Da última vez que se meteu na política botafoguense, me disse João Ignácio, ele abriu as portas da casa para ouvir um candidato à presidente. Em meio a salgadinhos e refrigerantes, Maurício Assumpção falou de seus planos. Ficou uma boa impressão, apesar de ele ser desconhecido. Alguns já tinham se acostumado a encontrá-lo nos estádios. E isso era bom sinal: um cartola nascido nas arquibancadas. De lá pra cá muita coisa mudou. Daqui de cima ele acompanha o desenrolar de conversas, alianças e confabalações. Um pessoal tem até se reunido no Degrau, restaurante ali na meiúca do Leblon que João frequentava com outro João, o Saldanha. O clima não tem andado bom nas hostes alvinegras. Quando passamos dessa pruma melhor, nos curamos do pessimismo, disse a João Ignácio. Meu estado constante é de confiança.

Foi eu acabar de dar essa injeção de ânimo no meu novo amigo e acabamos de receber uma visita inesperada. Para gente que já viveu tanto, era um garoto. Um câncer abreviou o muito que ainda tinha por viver. Mas ele parecia aliviado com o fim do sofrimento. Alexandre Paiva Chaves, mas pode me chamar de Montesca, se apresentou. Manuel Bandeira, Rubem Braga, Haroldo Barbosa, Paulinho Mendes Campos, Fernando Sabino, Jota Efegê e Sérgio Porto, que dividiam pileques, acharam o nome engraçado. Por que Montesca?, quiseram saber. “Eu era daqueles alunos de fundo de sala, péssimo em exatas, mas brilhante em humanas. Numa aula de história resolvi citar Montesquieu. A turma não perdoou. E o apelido ficou. Mudando de assunto, quem daqui é Botafogo?, perguntou o garoto. Paulinho, Fernando, João Ignácio e eu levantamos o braço. É que hoje o time joga no Maracanã, pra sair da crise. Noventa minutos depois, uma retumbante goleada sobre o criciúma, seis a zero, fez Montesca estufar o peito. “Sou pé-quente! Bastou eu subir pro Botafogo deslanchar”. Bom você ter trazido esse entusiasmo. Eu já estava há quase 35 anos longe desse amor. Mas não se engane, meu jovem. Por aqui também sofremos. Ué, você não é o otimista da hora, Lúcio? Deixa pra lá, João Ignácio. E pedimos o próximo uísque. Dali a quatro dias o Botafogo perdia, bisonhamente, para o goiás.

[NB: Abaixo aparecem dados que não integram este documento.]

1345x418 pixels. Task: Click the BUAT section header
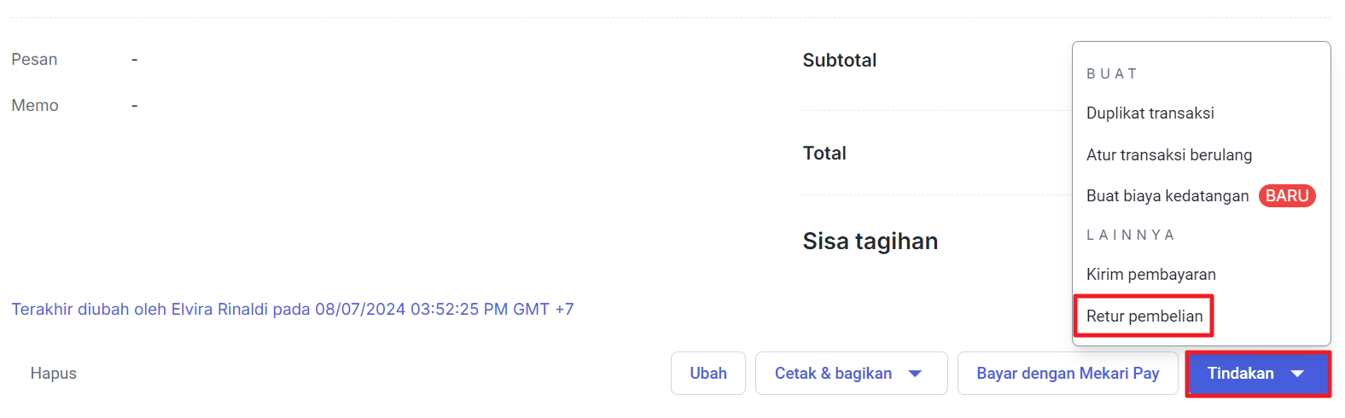[1111, 74]
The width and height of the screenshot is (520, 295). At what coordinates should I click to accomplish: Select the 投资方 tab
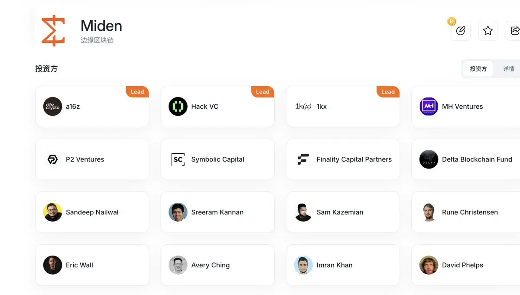pyautogui.click(x=478, y=69)
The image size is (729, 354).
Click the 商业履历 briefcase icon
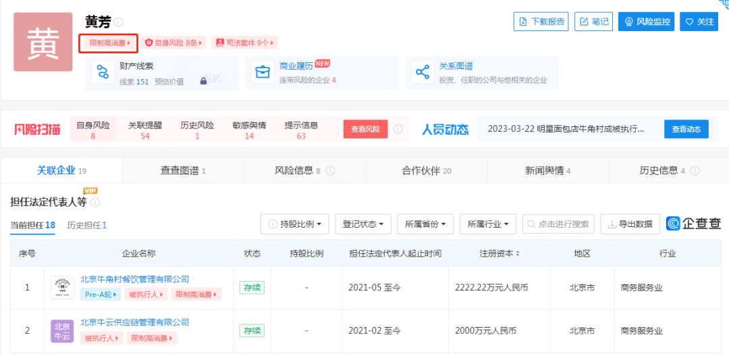pyautogui.click(x=261, y=72)
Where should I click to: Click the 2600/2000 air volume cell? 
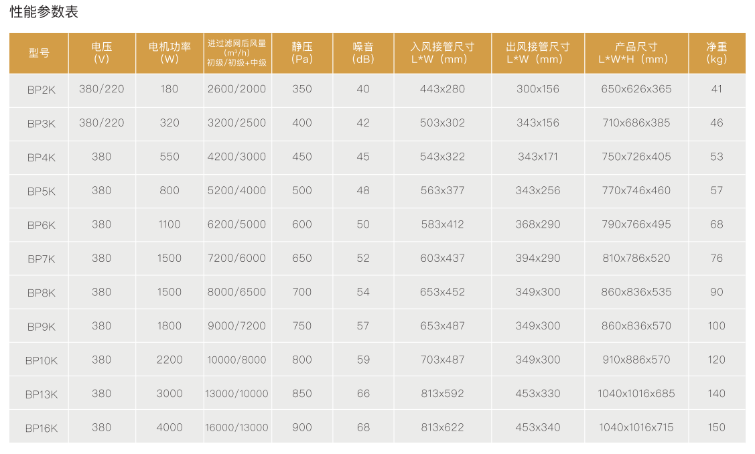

* Lúcio Rangel, 100 anos, é jornalista e crítico musical.
P.S.: Essa crônica mistura fatos reais do passado e delírios do presente.

Bibliografia: Rangel, Lúcio – Samba, jazz & outras notas: organização, apresentação e notas de Sérgio Augusto. Fonte: http://arquibabotafogo.com/blog/?p=2456

2 comentários:

MEL disse...

Coisa mais linda! Montesca, grande amigo meu!

Ruy Moura disse...

Paulo Marcelo Sampaio é exímio em criar estes cenários surreais e deliciosos.

Abraços Gloriosos, Mel.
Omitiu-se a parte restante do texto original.